No final dos anos 70 emerge a ideia de promoção da saúde. Ela incorpora tudo o que a linha preventiva trouxe a um conjunto como a iluminação na rua em que a pessoa mora, as condições dos parques no entorno de sua casa, o acesso à boa educação, a presença de uma igreja como forma de relação com a comunidade e a possibilidade de ser reconhecido no gênero, na raça e nas questões ligadas à sexualidade.

Há alguma incompatibilidade entre tecnologias duras e leves, considerando que os recursos são escassos?
Sim, esse é o grande debate no Brasil. Quando o indivíduo diz que não está sendo atendido, qual é o motivo? Quase sempre, falta de unidade básica de saúde. Se você olhar o problema dele, normalmente é diarreia, dengue, que é onde a UBS age.
Aqui no Hospital das Clínicas temos casos significativos dessa realidade. O paciente tem gripe e procura um hospital de alta complexidade, e o hospital tem obrigação de acolher o problema dele.
O problema é que você quebra todo o sistema, pois há uma inversão. Não era para ele vir para cá. Como ele não reconhece a tecnologia leve como tecnologia médica, acha que aqui o problema dele será resolvido, e não necessariamente. Aqui vamos tratar de casos complexos como transplante ou câncer.
Temos uma faixa enorme da população que viaja quatro ou cinco horas para ser atendido por causa de um problema de laringe.
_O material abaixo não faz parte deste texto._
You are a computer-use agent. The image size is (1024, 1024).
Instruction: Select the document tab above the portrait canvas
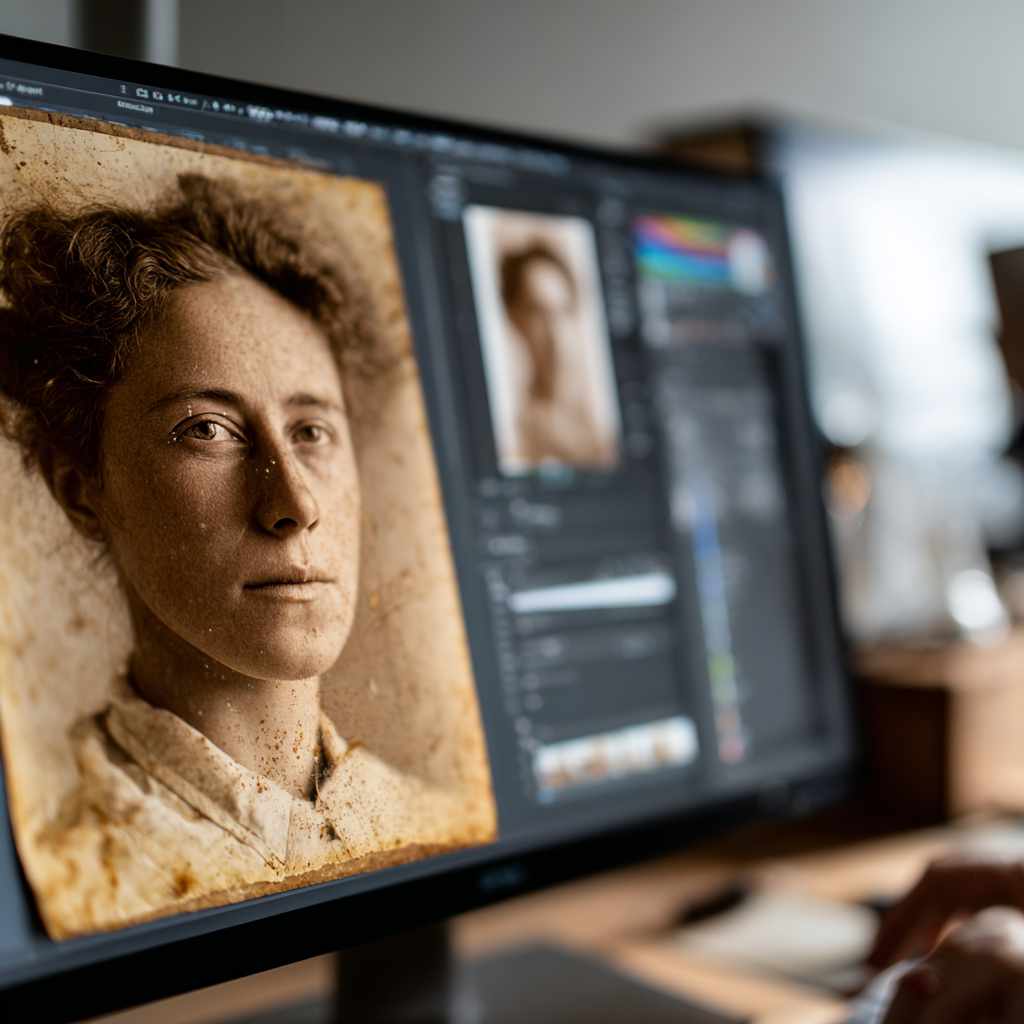tap(135, 107)
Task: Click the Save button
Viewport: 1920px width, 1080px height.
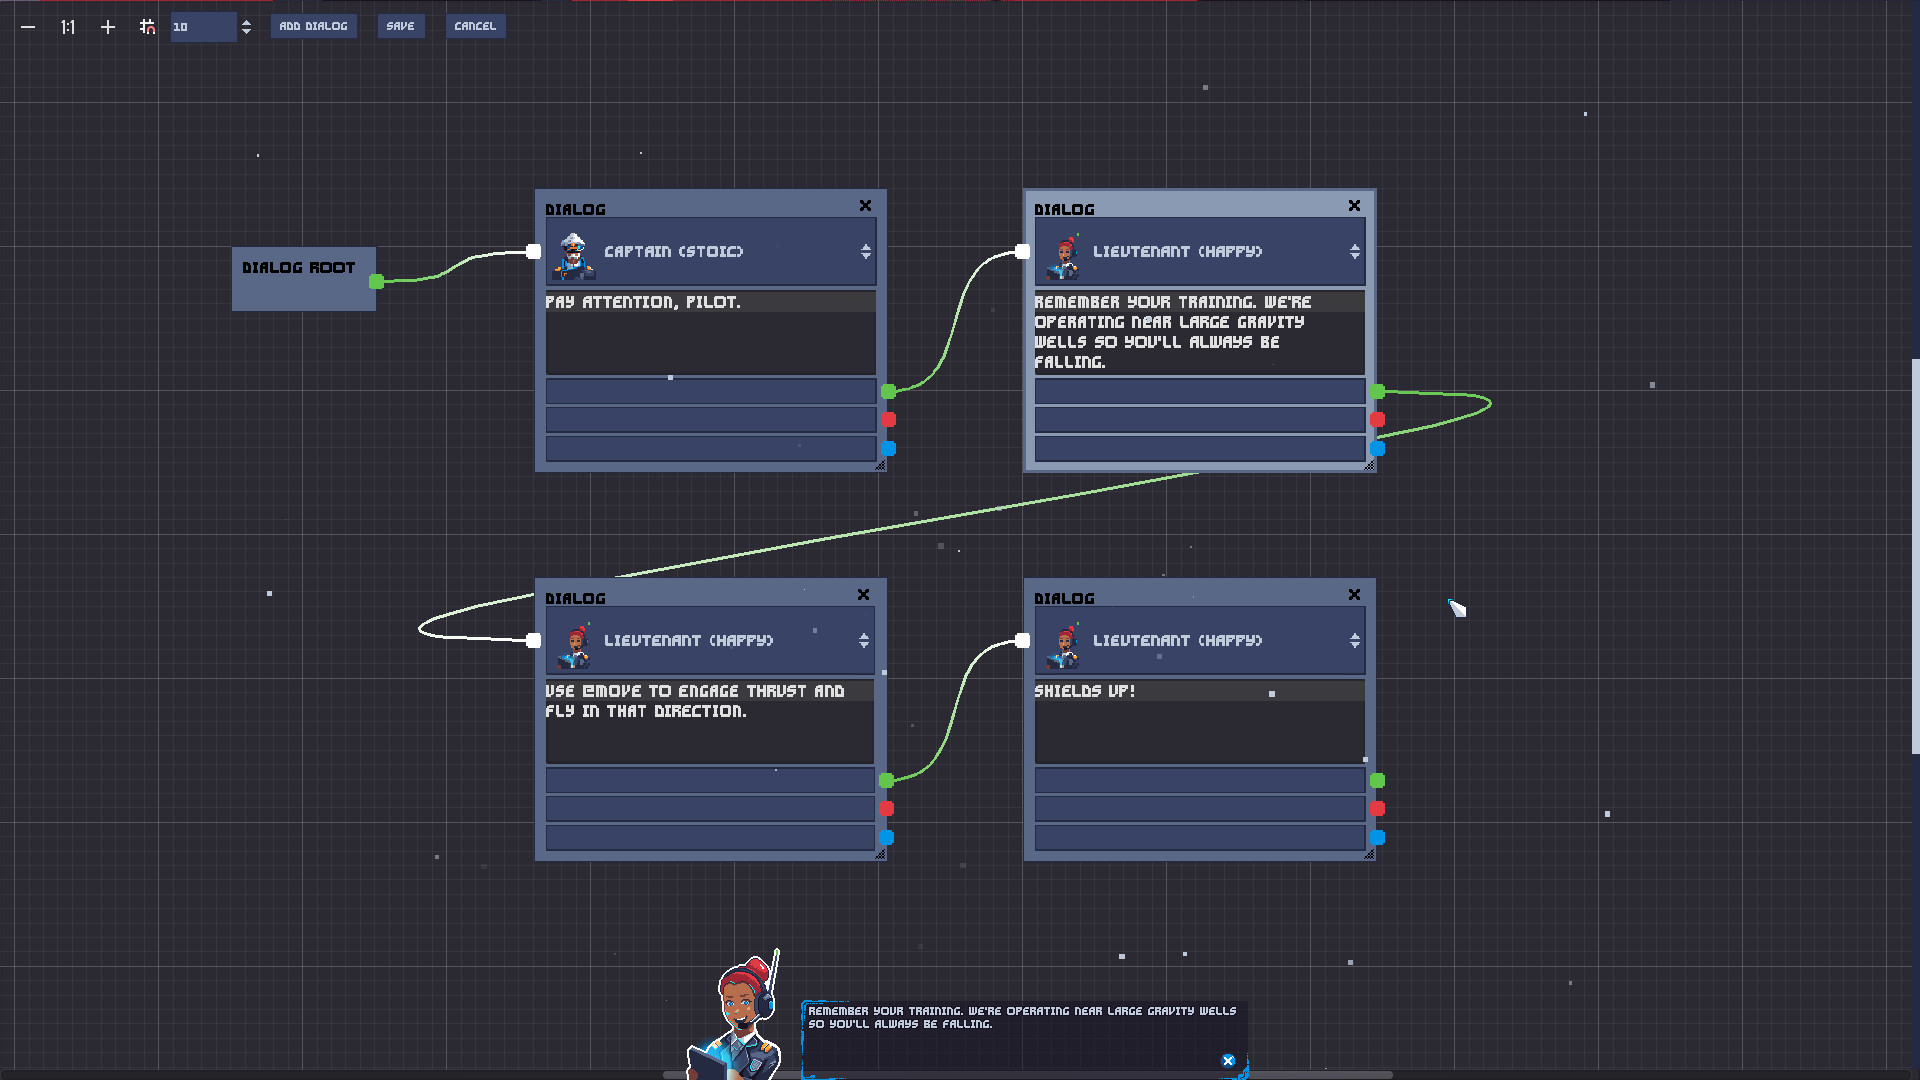Action: (x=400, y=26)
Quando médicos reclamam da falta de infraestrutura dos hospitais, estão falando de tecnologia leve ou dura?
Das duas, mas antes de tudo estão brigando pelas tecnologias duras. O que o Mais Médicos trouxe de importante foi o reconhecimento das tecnologias leves, pois no Brasil há um preconceito com aquilo que acontece na Inglaterra, na Holanda e no Canadá, três países exemplares no uso da atenção primária.
Nesses lugares reconhece-se o agente comunitário que visita a casa para tomar pressão como parte importante de uma tecnologia sofisticada.
É óbvio que vamos ter um grupo que vai precisar de transplante, mas quando não se fala da promoção da saúde como tecnologia, mas apenas do transplante, parece que todos vão transplantar. É somente uma parte da população que vai precisar, e temos que ter o Incor, mas a grande maioria vai precisar das tecnologias leves.

E por que a tendência é exaltar a tecnologia dura?
Pela ideia da especialidade. O médico de família, especializado em tecnologias leves, ganha muito menos. A sedução das tecnologias duras envolve a remuneração superior e o maior reconhecimento científico. Não estou desprestigiando as tecnologias duras, mas as tecnologias leves devem ser mais valorizadas pela cultura brasileira.